Anthropic's growth directly translates into surging compute demand. In Generative AI, expense increases exponentially as the number of tokens generated rises. Because of this, Anthropic is currently leasing Google Cloud's TPU (AI accelerator) infrastructure in large volumes and is reportedly planning, in the mid to long term, to internalize infrastructure by directly installing roughly 3.5 gigawatts (GW) of Google-Broadcom joint TPU racks in its own data centers starting in 2027. 3.5 GW is equivalent to the power output of three to four nuclear power plants, an overwhelming scale for AI infrastructure investment by an individual company.
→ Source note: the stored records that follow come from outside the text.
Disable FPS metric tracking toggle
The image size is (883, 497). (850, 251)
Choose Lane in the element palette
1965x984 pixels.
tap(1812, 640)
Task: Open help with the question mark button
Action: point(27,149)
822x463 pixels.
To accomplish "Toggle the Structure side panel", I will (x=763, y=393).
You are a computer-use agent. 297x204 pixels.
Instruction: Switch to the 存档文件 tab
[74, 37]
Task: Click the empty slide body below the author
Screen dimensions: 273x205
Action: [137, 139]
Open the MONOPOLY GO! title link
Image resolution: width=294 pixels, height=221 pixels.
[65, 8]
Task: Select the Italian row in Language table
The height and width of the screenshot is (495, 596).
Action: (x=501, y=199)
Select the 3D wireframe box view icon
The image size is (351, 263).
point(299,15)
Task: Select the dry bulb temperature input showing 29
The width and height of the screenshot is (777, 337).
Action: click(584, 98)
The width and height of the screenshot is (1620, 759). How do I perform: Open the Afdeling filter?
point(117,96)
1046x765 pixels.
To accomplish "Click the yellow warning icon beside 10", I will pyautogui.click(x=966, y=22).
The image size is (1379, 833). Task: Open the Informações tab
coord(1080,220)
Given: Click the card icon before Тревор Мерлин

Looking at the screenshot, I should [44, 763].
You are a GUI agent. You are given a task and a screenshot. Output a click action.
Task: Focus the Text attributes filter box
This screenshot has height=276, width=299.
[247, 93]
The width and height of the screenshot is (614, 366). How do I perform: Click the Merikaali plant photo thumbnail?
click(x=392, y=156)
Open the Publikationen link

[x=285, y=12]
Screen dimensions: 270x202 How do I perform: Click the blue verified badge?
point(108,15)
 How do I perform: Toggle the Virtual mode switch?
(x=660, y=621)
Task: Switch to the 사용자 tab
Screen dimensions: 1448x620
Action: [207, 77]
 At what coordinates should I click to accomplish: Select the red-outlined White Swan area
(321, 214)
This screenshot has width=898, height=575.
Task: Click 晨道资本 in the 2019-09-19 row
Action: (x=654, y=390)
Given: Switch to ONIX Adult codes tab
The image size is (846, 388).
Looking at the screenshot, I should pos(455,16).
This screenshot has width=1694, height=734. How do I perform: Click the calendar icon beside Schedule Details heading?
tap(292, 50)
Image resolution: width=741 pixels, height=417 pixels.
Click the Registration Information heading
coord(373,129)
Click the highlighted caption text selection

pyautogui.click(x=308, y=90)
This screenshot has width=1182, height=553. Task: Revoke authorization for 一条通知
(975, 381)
The biggest beneficiary in this structure is clearly Broadcom. Broadcom is a core partner deeply involved in developing Google's TPUs and is effectively a co-designer participating from the chip design stage, going beyond a simple parts supplier. Whether Anthropic rents Google Cloud or builds its own servers, the hardware traces back to Broadcom's application-specific integrated circuits (ASICs) and ultra-high-speed networking technology. In fact, the market expects Broadcom to generate $21 billion in AI-related sales in 2026 and $42 billion (about 5.6 trillion won) in 2027 through this partnership with Anthropic. Each time Anthropic leaps forward, Broadcom's coffers effectively double.

Google's strategy is also meticulous. It is pursuing a dual "frenemy (friend and enemy)" strategy by tying Anthropic—its rival to the in-house AI model Gemini—to its cloud as a customer while simultaneously expanding the TPU ecosystem. Even if it cedes some share in the model race, the calculation is to lock in infrastructure revenue by achieving economies of scale that lower the manufacturing cost of TPUs through a major customer like Anthropic. The recent long-term supply agreement between Google and Broadcom through 2031 also attests to the strength of this ecosystem.

Ultimately, leadership in the AI industry is shifting from a model performance race to a contest over infrastructure control. The more model corporations secure users and pump out tokens, the more the value of the chips and network supply chains that support them from behind is reinforced.

This shift carries major implications for Korea's semiconductor industry. Until now, the AI Semiconductor market has grown around Nvidia graphics processing units (GPUs) coupled with high-bandwidth memory (HBM). But if the ASIC ecosystem centered on Google's TPUs spreads on the back of large customers like Anthropic, there is a possibility that the very structure of memory demand will change.

A semiconductor industry official said, "Anthropic's growth may look on the surface like a victory for models, but in substance it is becoming a turning point that cements the custom chip ecosystem designed by Google and Broadcom as a counterweight to Nvidia," adding, "Domestic corporations must break out of a Nvidia-centric supply chain and proactively respond to the tectonic shifts in the memory market that the expansion of the ASIC coalition will bring."